WHAT'S NEXT FOR APPLE?

By David S. Jackson/San Francisco

It took Apple Computer chairman Gilbert Amelio 2 1/2 hours to say it, but Apple devotees last week finally got what they'd been waiting for: assurances that despite rumors to the contrary, the next generation of Macintosh computers will run most of the old software. The bad news is that it will be at least a year before the new system, code-named Rhapsody, is ready for public release.

"Backward compatibility," as they call it in the industry, had been an open question since last month, when Apple, after repeated setbacks in trying to keep its aging Mac OS ahead of rival Microsoft, announced that it would buy Apple co-founder Steven Jobs' NeXT Software company for $400 million and use his widely praised operating system instead.
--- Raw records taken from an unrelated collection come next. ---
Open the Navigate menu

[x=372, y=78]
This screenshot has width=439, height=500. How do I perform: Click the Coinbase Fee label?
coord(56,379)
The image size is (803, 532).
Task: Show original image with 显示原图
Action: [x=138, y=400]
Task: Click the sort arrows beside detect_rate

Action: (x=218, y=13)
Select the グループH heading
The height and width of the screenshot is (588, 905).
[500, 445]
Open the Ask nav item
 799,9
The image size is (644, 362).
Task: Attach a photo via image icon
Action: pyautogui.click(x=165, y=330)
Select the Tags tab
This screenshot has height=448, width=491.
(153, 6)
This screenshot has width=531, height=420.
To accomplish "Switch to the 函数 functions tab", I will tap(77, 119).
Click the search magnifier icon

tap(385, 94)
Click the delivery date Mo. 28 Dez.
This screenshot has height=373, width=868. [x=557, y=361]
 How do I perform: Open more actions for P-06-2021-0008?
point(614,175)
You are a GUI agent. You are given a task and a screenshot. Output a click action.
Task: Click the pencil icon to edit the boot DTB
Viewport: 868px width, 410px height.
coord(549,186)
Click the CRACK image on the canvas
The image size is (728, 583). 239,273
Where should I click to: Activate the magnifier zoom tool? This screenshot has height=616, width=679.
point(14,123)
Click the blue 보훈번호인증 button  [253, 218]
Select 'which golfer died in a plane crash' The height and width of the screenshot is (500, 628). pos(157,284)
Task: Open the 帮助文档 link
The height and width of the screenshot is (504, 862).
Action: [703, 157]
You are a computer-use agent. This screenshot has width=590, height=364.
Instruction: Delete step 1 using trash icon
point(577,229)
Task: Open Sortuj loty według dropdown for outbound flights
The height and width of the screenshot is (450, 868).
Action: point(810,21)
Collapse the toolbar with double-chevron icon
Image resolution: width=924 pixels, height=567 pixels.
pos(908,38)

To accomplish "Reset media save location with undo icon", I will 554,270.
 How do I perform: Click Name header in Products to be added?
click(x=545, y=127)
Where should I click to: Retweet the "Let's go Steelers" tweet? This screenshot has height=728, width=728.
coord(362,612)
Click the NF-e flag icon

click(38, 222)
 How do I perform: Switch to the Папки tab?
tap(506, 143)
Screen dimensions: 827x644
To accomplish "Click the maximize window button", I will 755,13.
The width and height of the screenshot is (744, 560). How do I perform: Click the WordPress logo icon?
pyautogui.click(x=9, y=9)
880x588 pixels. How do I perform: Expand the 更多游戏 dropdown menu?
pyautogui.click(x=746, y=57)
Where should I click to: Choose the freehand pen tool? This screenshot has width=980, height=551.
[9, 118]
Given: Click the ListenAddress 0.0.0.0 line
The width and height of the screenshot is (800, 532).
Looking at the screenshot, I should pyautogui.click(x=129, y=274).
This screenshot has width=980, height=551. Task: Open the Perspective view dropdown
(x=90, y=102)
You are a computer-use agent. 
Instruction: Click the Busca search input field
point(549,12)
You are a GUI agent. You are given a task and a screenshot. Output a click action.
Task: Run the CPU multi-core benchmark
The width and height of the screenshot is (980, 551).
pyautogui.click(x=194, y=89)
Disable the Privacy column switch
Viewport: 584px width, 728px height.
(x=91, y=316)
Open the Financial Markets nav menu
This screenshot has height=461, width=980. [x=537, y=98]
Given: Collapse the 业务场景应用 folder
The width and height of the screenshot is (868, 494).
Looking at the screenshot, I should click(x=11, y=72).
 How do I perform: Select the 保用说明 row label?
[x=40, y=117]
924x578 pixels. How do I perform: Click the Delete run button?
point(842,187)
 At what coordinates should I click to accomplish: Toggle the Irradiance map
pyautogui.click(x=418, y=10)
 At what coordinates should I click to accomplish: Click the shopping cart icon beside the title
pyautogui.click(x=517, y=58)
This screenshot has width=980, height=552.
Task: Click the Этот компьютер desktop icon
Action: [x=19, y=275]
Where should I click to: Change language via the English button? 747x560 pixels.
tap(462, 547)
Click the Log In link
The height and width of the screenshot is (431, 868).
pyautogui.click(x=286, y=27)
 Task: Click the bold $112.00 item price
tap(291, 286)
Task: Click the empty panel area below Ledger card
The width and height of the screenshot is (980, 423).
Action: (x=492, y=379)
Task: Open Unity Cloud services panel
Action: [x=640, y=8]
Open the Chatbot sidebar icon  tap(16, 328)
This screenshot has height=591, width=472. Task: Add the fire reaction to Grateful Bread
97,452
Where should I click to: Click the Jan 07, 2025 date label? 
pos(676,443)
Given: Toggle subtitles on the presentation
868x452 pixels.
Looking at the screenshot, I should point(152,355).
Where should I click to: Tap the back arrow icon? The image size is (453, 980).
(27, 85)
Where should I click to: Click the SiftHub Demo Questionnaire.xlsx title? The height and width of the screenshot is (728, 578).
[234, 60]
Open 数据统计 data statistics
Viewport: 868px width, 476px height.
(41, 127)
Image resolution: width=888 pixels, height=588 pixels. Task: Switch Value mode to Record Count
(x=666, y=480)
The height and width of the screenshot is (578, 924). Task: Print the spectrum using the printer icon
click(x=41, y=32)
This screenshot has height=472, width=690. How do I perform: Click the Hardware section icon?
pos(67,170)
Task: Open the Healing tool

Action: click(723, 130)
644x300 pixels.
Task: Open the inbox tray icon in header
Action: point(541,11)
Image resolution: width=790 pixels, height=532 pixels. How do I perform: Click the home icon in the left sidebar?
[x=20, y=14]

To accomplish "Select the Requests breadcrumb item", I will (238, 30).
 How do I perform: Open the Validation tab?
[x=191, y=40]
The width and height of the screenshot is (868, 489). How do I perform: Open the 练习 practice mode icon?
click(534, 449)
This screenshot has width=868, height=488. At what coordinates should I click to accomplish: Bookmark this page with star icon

Apple officials now say the new system will not only work with most current Mac hardware and software but will probably look and feel like a Mac as well.

Will NeXT save Apple? A few days earlier, the company warned investors to expect a quarterly operating loss of as much as $150 million; its stock plummeted 18%. Amelio blamed the loss on disappointing sales of Apple's Performa computers but insisted that his comeback plan was "still solid." Said he: "We're making a dramatic shift that's going to change everything."

That remains to be seen. One good sign is that despite his windy speech at the annual Macworld Expo in San Francisco--which featured four movie stars, three CEOs, rock singer Peter Gabriel and former heavyweight champion Muhammad Ali--most software developers came away optimistic. The big question now is whether Apple's hitherto loyal consumers will keep the faith.